Work request:
Please retype, character for character, the portion of the entries below that runs from the line containing "Click the search magnifier icon" to the last line.

Dataset records:
%%

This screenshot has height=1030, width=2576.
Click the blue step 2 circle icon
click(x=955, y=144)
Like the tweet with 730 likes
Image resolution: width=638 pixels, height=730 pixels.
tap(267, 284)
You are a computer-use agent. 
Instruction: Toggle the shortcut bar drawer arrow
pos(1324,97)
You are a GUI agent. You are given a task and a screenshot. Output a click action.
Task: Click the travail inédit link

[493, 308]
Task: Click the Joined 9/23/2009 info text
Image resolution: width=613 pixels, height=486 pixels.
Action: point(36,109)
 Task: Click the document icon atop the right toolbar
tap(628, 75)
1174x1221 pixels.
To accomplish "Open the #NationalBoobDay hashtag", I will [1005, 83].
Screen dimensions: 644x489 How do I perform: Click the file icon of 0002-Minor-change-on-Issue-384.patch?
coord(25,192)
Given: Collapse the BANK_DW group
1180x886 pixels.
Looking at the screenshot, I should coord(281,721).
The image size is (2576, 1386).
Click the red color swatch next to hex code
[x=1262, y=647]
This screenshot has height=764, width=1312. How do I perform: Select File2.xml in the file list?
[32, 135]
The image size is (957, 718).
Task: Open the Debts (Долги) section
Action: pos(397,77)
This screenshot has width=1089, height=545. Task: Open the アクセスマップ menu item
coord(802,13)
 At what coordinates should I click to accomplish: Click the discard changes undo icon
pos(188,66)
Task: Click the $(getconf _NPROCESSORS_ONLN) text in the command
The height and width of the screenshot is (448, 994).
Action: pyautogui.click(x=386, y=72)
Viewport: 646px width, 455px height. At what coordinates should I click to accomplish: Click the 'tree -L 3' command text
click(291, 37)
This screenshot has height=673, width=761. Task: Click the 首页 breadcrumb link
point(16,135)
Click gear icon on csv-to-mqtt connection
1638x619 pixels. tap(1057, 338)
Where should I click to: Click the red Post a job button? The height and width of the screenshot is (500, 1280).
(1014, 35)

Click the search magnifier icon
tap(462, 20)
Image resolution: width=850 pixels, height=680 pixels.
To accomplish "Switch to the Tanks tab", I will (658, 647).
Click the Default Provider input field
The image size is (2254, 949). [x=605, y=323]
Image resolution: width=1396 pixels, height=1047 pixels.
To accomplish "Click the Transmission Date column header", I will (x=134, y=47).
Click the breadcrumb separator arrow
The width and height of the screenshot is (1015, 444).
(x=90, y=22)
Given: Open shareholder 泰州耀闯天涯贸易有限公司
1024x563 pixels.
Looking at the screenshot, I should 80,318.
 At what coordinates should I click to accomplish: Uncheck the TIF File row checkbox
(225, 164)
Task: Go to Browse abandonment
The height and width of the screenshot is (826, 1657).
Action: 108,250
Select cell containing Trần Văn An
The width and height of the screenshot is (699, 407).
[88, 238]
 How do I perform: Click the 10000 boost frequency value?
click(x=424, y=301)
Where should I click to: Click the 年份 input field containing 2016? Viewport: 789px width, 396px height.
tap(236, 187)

%%

Answer:
Click the search magnifier icon
tap(462, 20)
Image resolution: width=850 pixels, height=680 pixels.
To accomplish "Switch to the Tanks tab", I will (658, 647).
Click the Default Provider input field
The image size is (2254, 949). [x=605, y=323]
Image resolution: width=1396 pixels, height=1047 pixels.
To accomplish "Click the Transmission Date column header", I will (x=134, y=47).
Click the breadcrumb separator arrow
The width and height of the screenshot is (1015, 444).
(x=90, y=22)
Given: Open shareholder 泰州耀闯天涯贸易有限公司
1024x563 pixels.
Looking at the screenshot, I should 80,318.
 At what coordinates should I click to accomplish: Uncheck the TIF File row checkbox
(225, 164)
Task: Go to Browse abandonment
The height and width of the screenshot is (826, 1657).
Action: 108,250
Select cell containing Trần Văn An
The width and height of the screenshot is (699, 407).
[88, 238]
 How do I perform: Click the 10000 boost frequency value?
click(x=424, y=301)
Where should I click to: Click the 年份 input field containing 2016? Viewport: 789px width, 396px height.
tap(236, 187)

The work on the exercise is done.